Citado, o réu contestou. Por excepção veio dizer que a autora não alegou factos que fundamentem a conclusão de que o ex-cônjuge não lhe pode prestar alimentos e não documenta certificadamente o seu estado civil ou a insuficiência económica dos filhos do beneficiário falecido. Entende, por isso, que há insuficiência da causa de pedir. Por impugnação, invoca o desconhecimento dos factos não certificados e acrescenta que a presente acção se destina unicamente ao reconhecimento da qualidade de titular das prestações, mas cabe à Administração deferir ou indeferir o requerimento das prestações, em função, além da procedência da acção, da verificação ou não dos restantes requisitos legais.

A autora, respondendo, defendeu que não há insuficiência da causa de pedir, pois “narra os factos necessários e suficientes para justificar o pedido”, já que o direito em causa tem como finalidade compensar os familiares do beneficiário da perda dos rendimentos determinados pela morte e, muito embora, a atribuição do direito comece por visar os familiares, o certo é que tal direito é extensivo às pessoas que se encontrem na situação de união de facto, como sucedeu com a autora.

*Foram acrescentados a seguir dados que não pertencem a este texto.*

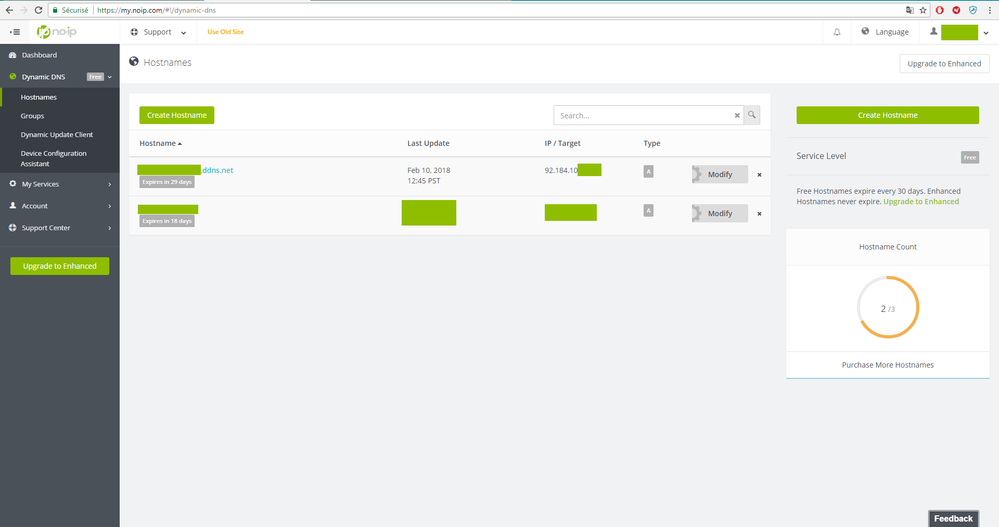Delete the ddns.net hostname with X icon
999x527 pixels.
[759, 175]
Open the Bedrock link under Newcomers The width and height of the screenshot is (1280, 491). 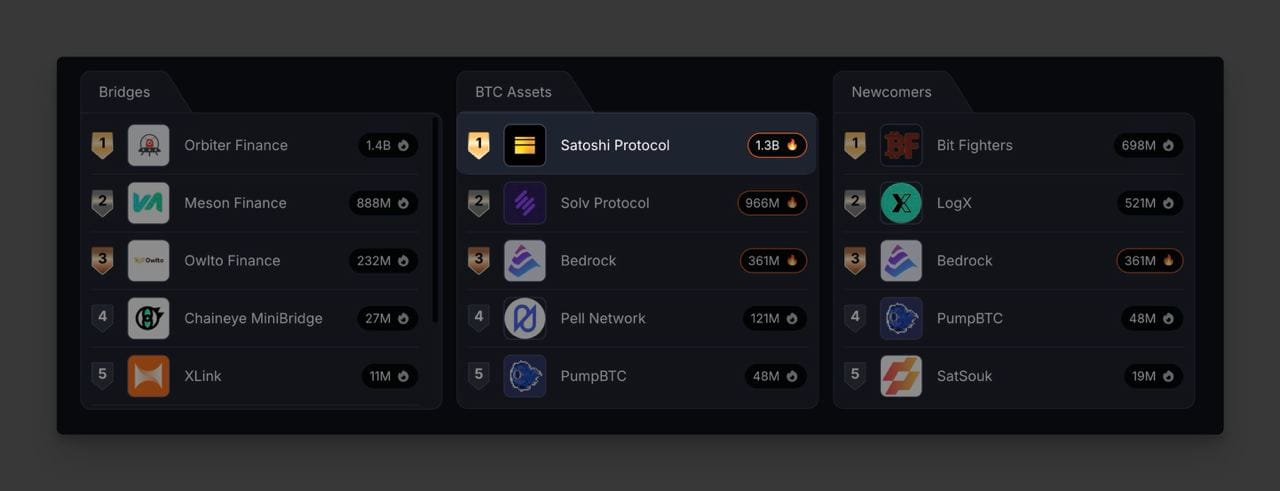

No prosseguimento dos autos e na sequência de despacho, foi apresentada, (fls. 48 e ss.), petição corrigida e treze documentos, nomeadamente quanto à concretização do acervo hereditário e das despesas, além de ser ter corrigido o lapso de haver sido dito que a autora não tinha irmãos vivos. Terminando com idêntico pedido diz-se, agora de novo, neste rectificado articulado:

- A herança do falecido é composta pelos seguintes bens que, são, pelo seu valor e estado de indivisão, manifestamente insuficientes para responder pelas prestações por morte: a) metade indivisa de um prédio urbano sito na Freguesia de ..., com o valor patrimonial de 42.400,00€; b) Um veículo ligeiro de passageiros, do ano de 1991, matricula X..., com o valor de 1.200,00€ c) Um veículo ligeiro de passageiros, do ano de 1986, matricula J..., com o valor de 1.000,00€.

- A autora não tem pais vivos e tem um irmão com meios económicos que mal lhe permitem sobreviver e, com o qual não mantém qualquer contacto;

- Vive, exclusivamente, de um subsidio social de desemprego, que apenas serve para suportar as despesas primárias e pessoais de alimentação e renda de casa, sendo essa quantia insuficiente para suportar as suas despesas de vestuário, medicamentos, electricidade, gás e demais despesas indispensáveis para a sua subsistência, tudo de montante bem superior ao referido no número anterior e que, a titulo de exemplo e atenta a sua regularidade diária, semanal ou mensal, se passam a descriminar: a) Consumo de electricidade referente aos períodos de 6/11/2008 a 5/1/2009, e de 7/1/2009 a 4/3/2009, respectivamente, no valor de €48,61 e 41,13; b) comunicações telefónicas básicas, referente a 6/1/2009 e a 5/3/2009, respectivamente, no valor de €32,52 e 16,62 c) consumo de água referente a 23/8/2006 e a 24/4/2007, respectivamente, no valor de €11,36 e 13,16; d) consumo de gás referente a 10/3/2009; e) exemplos de consumo, semanal, de bens alimentares de primeira necessidade, no valor de €46,36 e 37,18.

Em resposta, o réu manteve integralmente a posição que havia assumido nos autos.

No normal prosseguimento do processo foram os autos saneados. Quanto à excepção de ineptidão, julgou-se a mesma improcedente[1], declarou-se o processo próprio e isento de outras nulidades, excepções ou questões prévias. Na mesma ocasião seleccionou-se a matéria de facto assente e organizou-se base instrutória[2].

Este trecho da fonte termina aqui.